▸ **PROBLEM**:
An exact copy of all the entries is what is needed here.
- - - -
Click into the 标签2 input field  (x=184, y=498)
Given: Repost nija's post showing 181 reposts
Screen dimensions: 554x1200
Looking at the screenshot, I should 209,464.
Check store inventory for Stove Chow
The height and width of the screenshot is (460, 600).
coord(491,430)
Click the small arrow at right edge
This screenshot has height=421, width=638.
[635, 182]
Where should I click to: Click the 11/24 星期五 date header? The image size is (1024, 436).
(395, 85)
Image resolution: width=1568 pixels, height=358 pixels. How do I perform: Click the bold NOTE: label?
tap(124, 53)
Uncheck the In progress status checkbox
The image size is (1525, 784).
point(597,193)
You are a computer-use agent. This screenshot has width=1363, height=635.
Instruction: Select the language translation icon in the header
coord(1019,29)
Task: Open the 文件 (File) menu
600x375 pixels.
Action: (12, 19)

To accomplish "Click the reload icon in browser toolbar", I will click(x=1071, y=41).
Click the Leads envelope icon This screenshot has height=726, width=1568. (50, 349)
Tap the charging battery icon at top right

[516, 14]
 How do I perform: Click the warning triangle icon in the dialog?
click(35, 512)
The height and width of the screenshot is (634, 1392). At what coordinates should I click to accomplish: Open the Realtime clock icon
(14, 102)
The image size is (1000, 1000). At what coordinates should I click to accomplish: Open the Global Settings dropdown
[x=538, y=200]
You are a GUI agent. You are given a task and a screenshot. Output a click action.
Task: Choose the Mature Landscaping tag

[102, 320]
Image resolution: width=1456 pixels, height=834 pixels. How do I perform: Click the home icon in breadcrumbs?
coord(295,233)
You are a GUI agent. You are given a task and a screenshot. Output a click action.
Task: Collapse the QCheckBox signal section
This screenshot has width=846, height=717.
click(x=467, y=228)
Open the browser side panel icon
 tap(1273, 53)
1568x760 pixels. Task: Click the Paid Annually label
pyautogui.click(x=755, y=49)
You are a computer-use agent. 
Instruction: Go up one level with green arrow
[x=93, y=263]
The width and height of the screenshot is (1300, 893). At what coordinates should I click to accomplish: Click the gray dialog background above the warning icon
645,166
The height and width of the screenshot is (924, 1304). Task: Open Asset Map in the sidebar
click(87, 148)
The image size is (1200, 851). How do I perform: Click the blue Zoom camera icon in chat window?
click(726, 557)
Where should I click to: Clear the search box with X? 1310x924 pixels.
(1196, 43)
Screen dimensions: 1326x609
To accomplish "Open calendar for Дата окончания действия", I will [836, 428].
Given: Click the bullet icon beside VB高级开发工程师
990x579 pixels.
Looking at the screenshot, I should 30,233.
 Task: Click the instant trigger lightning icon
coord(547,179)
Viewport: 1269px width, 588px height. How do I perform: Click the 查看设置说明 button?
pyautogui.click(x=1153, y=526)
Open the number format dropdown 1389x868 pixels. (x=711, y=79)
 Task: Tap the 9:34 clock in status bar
- - - -
▸ **EXERCISE RESPONSE**:
Click into the 标签2 input field  (x=184, y=498)
Given: Repost nija's post showing 181 reposts
Screen dimensions: 554x1200
Looking at the screenshot, I should 209,464.
Check store inventory for Stove Chow
The height and width of the screenshot is (460, 600).
coord(491,430)
Click the small arrow at right edge
This screenshot has height=421, width=638.
[635, 182]
Where should I click to: Click the 11/24 星期五 date header? The image size is (1024, 436).
(395, 85)
Image resolution: width=1568 pixels, height=358 pixels. How do I perform: Click the bold NOTE: label?
tap(124, 53)
Uncheck the In progress status checkbox
The image size is (1525, 784).
point(597,193)
You are a computer-use agent. This screenshot has width=1363, height=635.
Instruction: Select the language translation icon in the header
coord(1019,29)
Task: Open the 文件 (File) menu
600x375 pixels.
Action: (12, 19)

To accomplish "Click the reload icon in browser toolbar", I will click(x=1071, y=41).
Click the Leads envelope icon This screenshot has height=726, width=1568. (50, 349)
Tap the charging battery icon at top right

[516, 14]
 How do I perform: Click the warning triangle icon in the dialog?
click(35, 512)
The height and width of the screenshot is (634, 1392). At what coordinates should I click to accomplish: Open the Realtime clock icon
(14, 102)
The image size is (1000, 1000). At what coordinates should I click to accomplish: Open the Global Settings dropdown
[x=538, y=200]
You are a GUI agent. You are given a task and a screenshot. Output a click action.
Task: Choose the Mature Landscaping tag

[102, 320]
Image resolution: width=1456 pixels, height=834 pixels. How do I perform: Click the home icon in breadcrumbs?
coord(295,233)
You are a GUI agent. You are given a task and a screenshot. Output a click action.
Task: Collapse the QCheckBox signal section
This screenshot has width=846, height=717.
click(x=467, y=228)
Open the browser side panel icon
 tap(1273, 53)
1568x760 pixels. Task: Click the Paid Annually label
pyautogui.click(x=755, y=49)
You are a computer-use agent. 
Instruction: Go up one level with green arrow
[x=93, y=263]
The width and height of the screenshot is (1300, 893). At what coordinates should I click to accomplish: Click the gray dialog background above the warning icon
645,166
The height and width of the screenshot is (924, 1304). Task: Open Asset Map in the sidebar
click(87, 148)
The image size is (1200, 851). How do I perform: Click the blue Zoom camera icon in chat window?
click(726, 557)
Where should I click to: Clear the search box with X? 1310x924 pixels.
(1196, 43)
Screen dimensions: 1326x609
To accomplish "Open calendar for Дата окончания действия", I will [836, 428].
Given: Click the bullet icon beside VB高级开发工程师
990x579 pixels.
Looking at the screenshot, I should 30,233.
 Task: Click the instant trigger lightning icon
coord(547,179)
Viewport: 1269px width, 588px height. How do I perform: Click the 查看设置说明 button?
pyautogui.click(x=1153, y=526)
Open the number format dropdown 1389x868 pixels. (x=711, y=79)
 Task: Tap the 9:34 clock in status bar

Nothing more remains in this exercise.